Qu’on ne se méprenne pas, je ne suis pas naïf au point de nier la véracité de certains de ces aspects. Oui, l’Islam tend, en France, à se radicaliser, la communautarisation n’arrangeant rien à l’affaire ; oui, il y a bien des imams qui viennent de l’étranger prôner un discours de haine ; oui, il y a probablement des cellules terroristes dormantes sur notre territoire ; oui, l’antisémitisme se développe terriblement, notamment chez les jeunes (petit aparté : bien que n’étant pas Juif, j’en ai malgré tout fait l’expérience, le jour où trois lascars se fondant uniquement sur mon apparence m’ont traité de « sale feuj ! » à la sortie d’une station de métro, ce qui m’a fait comme un choc…) ; oui, la condition de la femme est parfois terrible dans les banlieues, avec son lot d’insultes misogynes, de mariages arrangés, de violences conjugales et de « crimes d’honneur » (qui sont bien interdits en France, Madame Tabachnik, au passage…). Il faudrait être le dernier des crétins pour le nier. Ces problèmes sont bien réels, il ne faut pas se voiler la face. Et il faut y trouver une solution.
 
Ce que ne fait pas Maud Tabachnik dans Tous ne sont pas des monstres. Son « analyse » (un bien grand mot !) est unilatérale, caricaturale, et mensongère. Au mieux, simplement naïve ; au pire, islamophobe et xénophobe. Elle pue.

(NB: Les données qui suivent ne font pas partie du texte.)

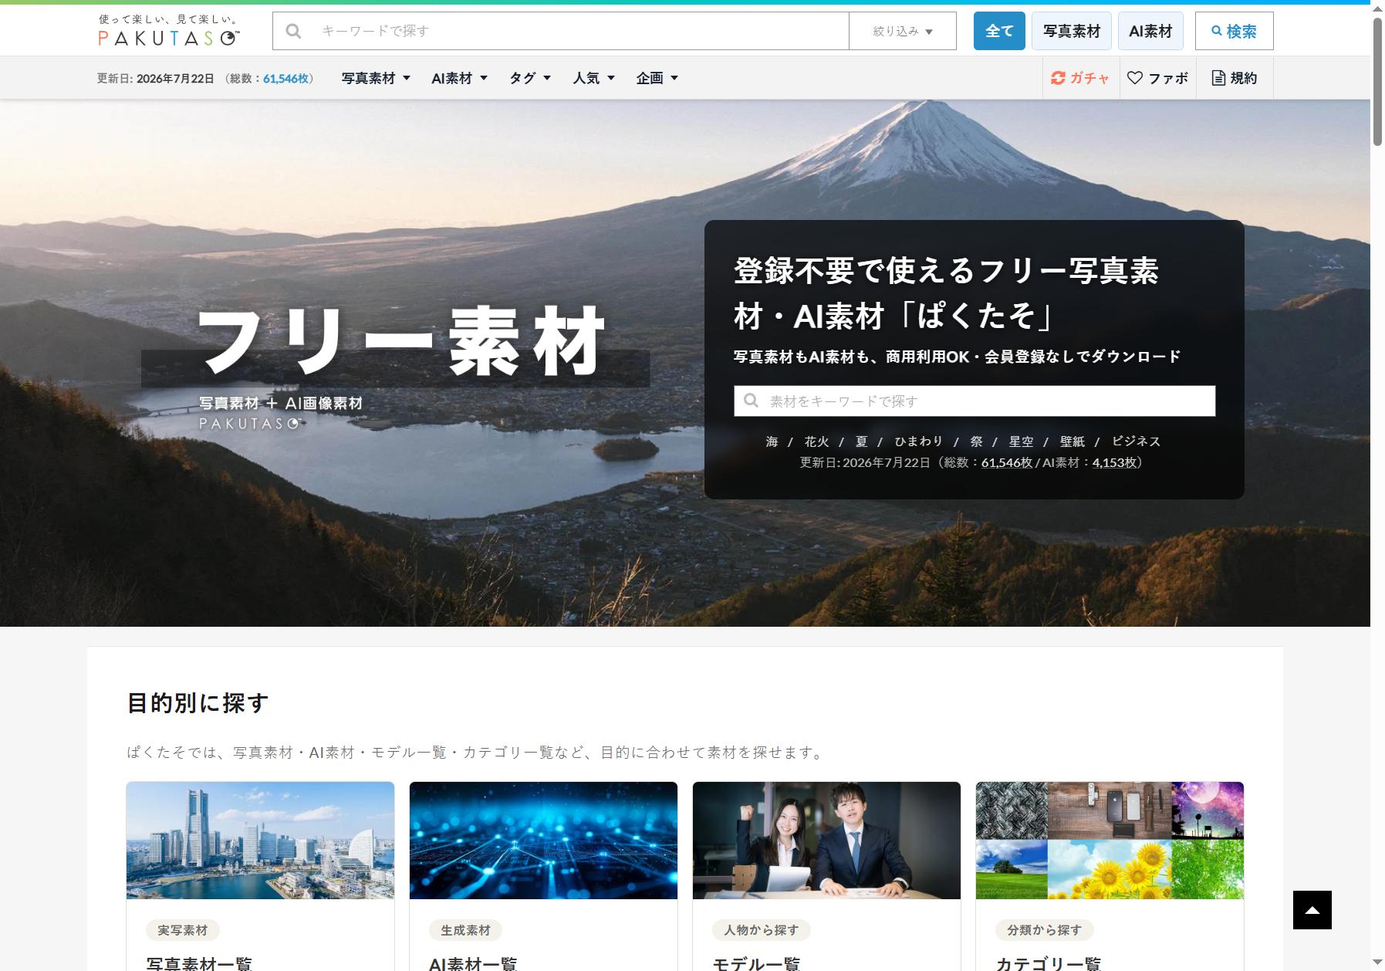Click the page vertical scrollbar thumb
Screen dimensions: 1385x971
[x=1377, y=81]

Il s’en dégage – joli paradoxe ! – un sordide parfum de « complot musulman » pour la domination du monde, rappelant les pires obsessions sur le « complot juif ». Peut-être Maud Tabachnik pensait-elle sincèrement faire un roman prenant le prétexte de la littérature populaire pour livrer une analyse brillante et humaniste, et constituant au final un pamphlet en faveur de la tolérance ; moi, j’ai eu l’impression d’y lire ce qu’on pourrait appeler « Les protocoles des sages d’Islamabad ». Une caricature stupide et haineuse, se contentant de jeter de l’huile sur le feu, et faisant preuve d’un aveuglement qui a de quoi faire peur.
 
C’est en tout cas mon point de vue. Comme tous les compte rendus miteux que je fais sur ce blog miteux, il n’engage que moi. Ce qui m’autorise, à mon sens, à conclure par où j’ai commencé : ce roman est bel et bien une grosse merde.